Here is what I would tell every physician still early enough in their career to make a different choice:
Understand the contract before you sign it. Not the salary line. The non-compete radius. The termination clause. The productivity metrics that trigger consequences. The section that governs who owns the patient relationship if you leave. Read those sections three times, then have a lawyer read them again.
Study the ownership model before you dismiss it. The ASC path is not available to everyone in every geography. But more physicians could pursue it than do. The barrier is usually not regulatory or financial. It is psychological. The perceived safety of employment is hard to walk away from. But perceived safety and actual security are not the same thing.

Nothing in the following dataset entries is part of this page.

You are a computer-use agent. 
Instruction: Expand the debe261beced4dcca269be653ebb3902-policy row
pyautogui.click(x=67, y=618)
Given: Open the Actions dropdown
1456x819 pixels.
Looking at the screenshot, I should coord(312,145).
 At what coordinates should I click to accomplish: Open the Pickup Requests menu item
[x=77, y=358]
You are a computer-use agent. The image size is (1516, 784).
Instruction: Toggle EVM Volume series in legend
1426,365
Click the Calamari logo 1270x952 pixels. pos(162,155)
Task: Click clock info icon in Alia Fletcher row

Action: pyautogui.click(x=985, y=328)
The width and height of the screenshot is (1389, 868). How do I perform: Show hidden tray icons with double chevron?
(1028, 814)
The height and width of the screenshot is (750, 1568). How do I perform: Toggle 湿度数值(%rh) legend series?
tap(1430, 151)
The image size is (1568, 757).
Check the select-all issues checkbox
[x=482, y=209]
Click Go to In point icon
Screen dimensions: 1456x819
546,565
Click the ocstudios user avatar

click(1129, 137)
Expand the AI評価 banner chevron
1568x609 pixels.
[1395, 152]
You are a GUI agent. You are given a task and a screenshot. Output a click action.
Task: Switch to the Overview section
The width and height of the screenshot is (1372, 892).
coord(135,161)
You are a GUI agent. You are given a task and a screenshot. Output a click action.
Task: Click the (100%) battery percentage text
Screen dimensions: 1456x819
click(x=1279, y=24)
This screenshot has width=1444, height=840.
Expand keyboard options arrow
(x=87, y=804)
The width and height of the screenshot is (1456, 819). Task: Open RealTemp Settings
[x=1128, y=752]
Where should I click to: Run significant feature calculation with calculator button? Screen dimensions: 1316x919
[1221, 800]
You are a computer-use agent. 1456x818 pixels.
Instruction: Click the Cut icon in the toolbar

Build something before you need to. The window is narrowing. Between 2024 and 2026 alone, nearly 24,000 more physicians shifted out of independent practice. Every year that passes, the market consolidates further, the referral networks lock tighter, and the cost of starting something independent increases.
Find physicians who are building. Not just complaining. Building. The complaint industry in medicine is enormous and entirely unproductive. What moves the needle is people constructing actual alternatives. Find those people. Learn from them. If you can, join them.
What I Know After 10,000 Surgeries
I trained at Mayo Clinic. I have an engineering degree. I have published research in top-tier journals. I sit on the boards of the largest orthopedic surgery organizations in the world. I have operated on more than 10,000 patients.
I am telling you that none of that insulates you from a system that will grind you into a production unit if you let it.
The 18% of physicians still practicing independently are not unicorns. They are not lucky. Most of them made a harder choice at a moment when the easier path was available. Some of them failed before they succeeded. A few of them built something that proved the model works.
That 18% number is not a ceiling. It does not have to keep falling. But it will, unless physicians who understand what is being lost decide that losing it is not acceptable.
The hospital systems are not going to save you. The professional organizations are not moving fast enough. The policy environment is improving in some areas and deteriorating in others.
The only durable answer is building the thing yourself.
That is what we did at Indiana Orthopedic Institute. It was hard. It was worth it.
The question is not whether the model works.
The question is whether you’re willing to build it.






This reads like a structural warning, not just a workforce update.
When physicians become “assets,” autonomy is no longer assumed - it has to be defended inside systems designed around throughput and control.
The concern isn’t employment itself, but the steady normalization of clinical judgment being mediated by non-clinical incentives.